+++ Source material +++

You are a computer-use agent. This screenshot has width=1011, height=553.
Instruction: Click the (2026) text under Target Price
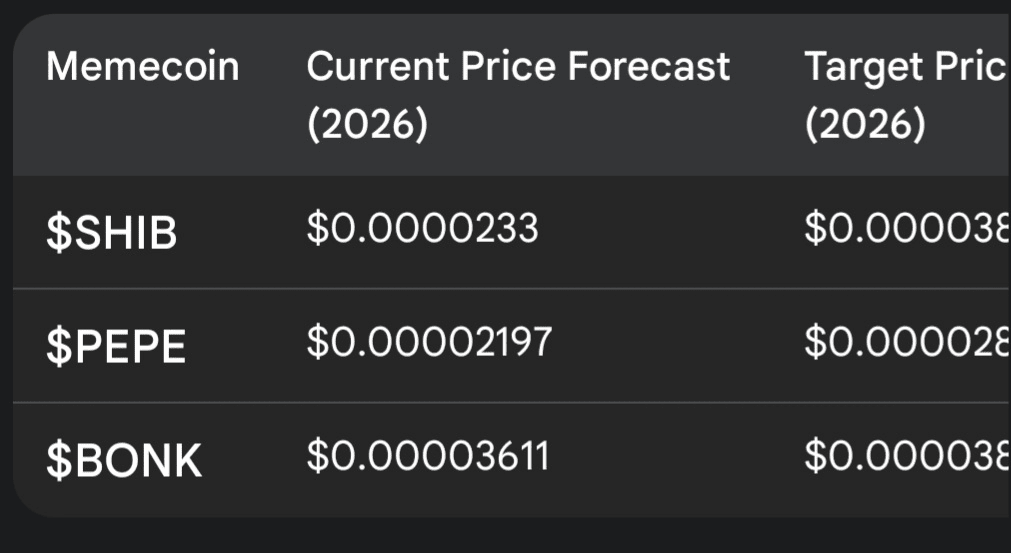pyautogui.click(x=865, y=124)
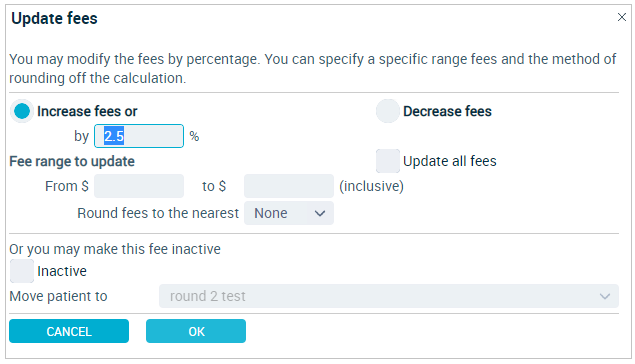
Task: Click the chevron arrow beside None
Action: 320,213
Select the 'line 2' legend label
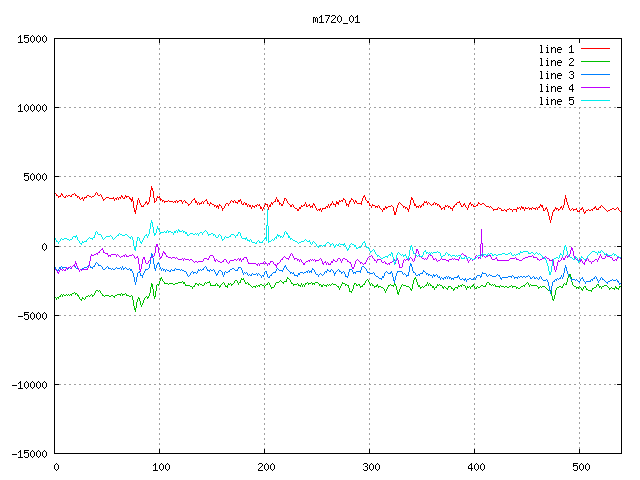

+++

» **Task prompt**
The copy starts at the line holding "Instruction: Click the" and ends at the last line of the records above. Transcribe those lines exactly, pictures excluded.

» **Answer box**
Instruction: Click the (2026) text under Target Price
pyautogui.click(x=865, y=124)
Task: Click the chevron arrow beside None
Action: 320,213
Select the 'line 2' legend label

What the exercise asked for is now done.